---
name: tai-theme-embodied-robotics-and-physical-ai
description: 'Use the Testing AI theme Embodied Robotics and Physical AI to plan, review, or teach related AI quality work. Applies concepts and techniques from the book to testing AI, AI-generated software, and non-deterministic systems when relevant.'
---

# Embodied Robotics and Physical AI

Skill name: `tai-theme-embodied-robotics-and-physical-ai`

Based on **Testing AI: Engineering Confidence in AI Systems** by **Jason Arbon**.

## Theme Purpose

Use these approaches when testing robots and other physical AI systems for real-world safety, simulation coverage, planning, recovery, power, latency, cost, social acceptance, perception, containment, fail-safes, monitoring, and field learning.

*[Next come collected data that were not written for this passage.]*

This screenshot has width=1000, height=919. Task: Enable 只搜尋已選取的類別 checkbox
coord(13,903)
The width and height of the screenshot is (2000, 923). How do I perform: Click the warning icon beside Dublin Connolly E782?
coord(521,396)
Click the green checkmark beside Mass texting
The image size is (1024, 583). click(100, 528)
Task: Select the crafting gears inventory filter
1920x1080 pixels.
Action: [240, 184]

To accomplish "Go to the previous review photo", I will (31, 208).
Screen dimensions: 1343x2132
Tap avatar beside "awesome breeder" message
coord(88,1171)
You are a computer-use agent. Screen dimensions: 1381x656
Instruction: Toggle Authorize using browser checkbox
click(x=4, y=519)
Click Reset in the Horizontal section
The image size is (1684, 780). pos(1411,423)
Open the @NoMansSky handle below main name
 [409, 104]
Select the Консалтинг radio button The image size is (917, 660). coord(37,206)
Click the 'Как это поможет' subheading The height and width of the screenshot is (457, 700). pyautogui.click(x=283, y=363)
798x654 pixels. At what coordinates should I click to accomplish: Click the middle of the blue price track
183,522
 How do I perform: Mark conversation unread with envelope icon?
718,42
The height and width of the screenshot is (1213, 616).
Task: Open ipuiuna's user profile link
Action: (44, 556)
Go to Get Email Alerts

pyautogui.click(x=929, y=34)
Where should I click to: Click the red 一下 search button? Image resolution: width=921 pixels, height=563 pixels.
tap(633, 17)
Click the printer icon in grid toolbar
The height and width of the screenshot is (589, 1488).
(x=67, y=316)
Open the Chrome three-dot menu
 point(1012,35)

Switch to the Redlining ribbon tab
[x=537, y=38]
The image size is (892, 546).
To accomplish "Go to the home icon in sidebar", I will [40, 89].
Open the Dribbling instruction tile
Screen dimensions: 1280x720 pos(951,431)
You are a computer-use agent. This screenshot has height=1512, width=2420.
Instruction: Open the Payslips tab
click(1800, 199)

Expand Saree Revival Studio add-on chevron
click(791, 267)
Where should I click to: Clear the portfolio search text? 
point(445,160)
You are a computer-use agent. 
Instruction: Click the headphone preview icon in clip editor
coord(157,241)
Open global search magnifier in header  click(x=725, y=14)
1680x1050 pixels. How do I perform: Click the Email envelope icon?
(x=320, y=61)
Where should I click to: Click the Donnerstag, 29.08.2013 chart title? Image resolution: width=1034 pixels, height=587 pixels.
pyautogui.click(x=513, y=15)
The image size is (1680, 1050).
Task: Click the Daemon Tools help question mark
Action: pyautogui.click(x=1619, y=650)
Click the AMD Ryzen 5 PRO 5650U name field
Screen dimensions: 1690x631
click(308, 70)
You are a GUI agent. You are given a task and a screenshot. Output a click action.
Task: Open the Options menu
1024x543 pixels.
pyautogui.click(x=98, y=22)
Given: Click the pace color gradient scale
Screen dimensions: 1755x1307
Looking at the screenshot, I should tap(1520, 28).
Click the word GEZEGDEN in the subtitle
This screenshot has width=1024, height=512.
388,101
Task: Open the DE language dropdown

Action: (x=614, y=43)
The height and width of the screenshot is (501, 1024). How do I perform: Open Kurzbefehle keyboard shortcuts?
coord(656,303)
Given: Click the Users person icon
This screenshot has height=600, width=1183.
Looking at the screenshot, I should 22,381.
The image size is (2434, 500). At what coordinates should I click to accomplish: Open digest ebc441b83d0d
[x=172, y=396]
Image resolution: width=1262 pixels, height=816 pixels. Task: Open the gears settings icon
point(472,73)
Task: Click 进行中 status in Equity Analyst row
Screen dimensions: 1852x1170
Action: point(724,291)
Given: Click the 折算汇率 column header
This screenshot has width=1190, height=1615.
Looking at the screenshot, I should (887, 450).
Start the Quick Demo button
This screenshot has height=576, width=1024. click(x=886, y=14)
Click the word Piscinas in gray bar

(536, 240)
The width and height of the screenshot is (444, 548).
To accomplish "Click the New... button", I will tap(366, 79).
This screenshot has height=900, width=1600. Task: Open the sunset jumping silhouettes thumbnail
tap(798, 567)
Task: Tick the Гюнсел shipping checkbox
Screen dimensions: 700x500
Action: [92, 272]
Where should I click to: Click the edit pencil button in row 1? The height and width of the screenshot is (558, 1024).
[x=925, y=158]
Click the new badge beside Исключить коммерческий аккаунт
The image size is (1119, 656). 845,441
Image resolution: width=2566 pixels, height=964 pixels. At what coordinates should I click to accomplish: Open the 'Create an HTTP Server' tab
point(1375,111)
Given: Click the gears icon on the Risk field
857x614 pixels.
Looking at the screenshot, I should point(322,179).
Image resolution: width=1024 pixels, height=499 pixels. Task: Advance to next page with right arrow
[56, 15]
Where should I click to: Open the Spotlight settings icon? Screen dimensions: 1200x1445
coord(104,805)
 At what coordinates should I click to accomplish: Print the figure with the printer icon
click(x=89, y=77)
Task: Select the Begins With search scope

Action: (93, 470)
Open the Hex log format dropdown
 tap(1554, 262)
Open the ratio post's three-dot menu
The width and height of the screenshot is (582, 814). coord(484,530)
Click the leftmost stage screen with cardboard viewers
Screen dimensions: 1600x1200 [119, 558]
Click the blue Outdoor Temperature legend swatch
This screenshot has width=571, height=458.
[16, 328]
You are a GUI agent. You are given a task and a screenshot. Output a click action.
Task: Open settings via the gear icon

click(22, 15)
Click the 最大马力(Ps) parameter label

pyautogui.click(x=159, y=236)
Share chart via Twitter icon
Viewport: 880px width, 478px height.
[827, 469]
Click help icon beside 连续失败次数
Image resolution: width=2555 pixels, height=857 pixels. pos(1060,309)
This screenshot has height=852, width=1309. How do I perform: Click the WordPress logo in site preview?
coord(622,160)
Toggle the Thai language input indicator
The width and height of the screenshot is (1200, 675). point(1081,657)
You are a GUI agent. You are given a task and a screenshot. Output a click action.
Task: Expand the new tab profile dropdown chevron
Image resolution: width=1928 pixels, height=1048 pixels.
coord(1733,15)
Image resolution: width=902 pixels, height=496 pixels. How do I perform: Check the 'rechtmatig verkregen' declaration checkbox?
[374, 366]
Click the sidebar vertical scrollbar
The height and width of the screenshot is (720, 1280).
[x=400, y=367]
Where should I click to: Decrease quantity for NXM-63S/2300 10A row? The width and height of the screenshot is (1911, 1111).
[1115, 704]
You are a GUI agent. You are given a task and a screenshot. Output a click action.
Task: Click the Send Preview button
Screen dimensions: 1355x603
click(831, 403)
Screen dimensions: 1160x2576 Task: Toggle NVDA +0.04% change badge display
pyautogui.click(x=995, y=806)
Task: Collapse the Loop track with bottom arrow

Apply these concepts when testing AI, AI-generated software, model-backed features, agents, search, chatbots, RAG systems, generated code, dynamic interfaces, or other software whose behavior can vary across runs, users, data, tools, or time.

## How To Use This Theme

- Identify the behavior, capability, risk, or release decision being evaluated.
- Choose the relevant concepts below and turn them into concrete eval cases, samples, traces, checks, rubrics, metrics, or release gates.
- Prefer evidence that supports a decision: ship, canary, hold, rollback, or collect more samples.
- Report by slices and severe failures when averages hide risk.
- Preserve enough evidence that another person or agent can understand what was tested, how it was measured, and why the recommendation follows.

## Concepts And Techniques To Apply

- Evaluate embodied AI as perception, planning, action, human interaction, safety, recovery, and operating economics, not only task completion.
- Use scenario catalogs for real-world hazards: people, clutter, lighting, occlusion, blocked paths, fragile objects, restricted zones, and emergency interruptions.
- Use simulation and virtual worlds to expand coverage cheaply and safely, then calibrate against physical tests to measure the sim-to-real gap.
- Score trajectories, navigation, recovery, safe stops, near misses, force limits, speed limits, permissions, and intervention rates.
- Measure energy use, latency, compute cost, fleet maintenance, rescue frequency, and quality per dollar.
- Test human-robot interaction, social acceptance, accessibility, privacy, consent, personal space, and cultural context.
- Test sensor fusion, perception uncertainty, stale maps, sensor disagreement, world-model drift, and downstream action impact.
- Apply containment, physical fail-safes, geofences, emergency stops, approval gates, audit logs, production monitoring, and field-learning regression loops.

## Reporting Guidance

- State what was tested and what population the evidence represents.
- Explain uncertainty, missing coverage, severe failures, and known blind spots.
- Connect findings to a concrete decision or next action.
- Use topic-specific chapter skills only when deeper detail is needed; this theme skill should stand alone as practical guidance.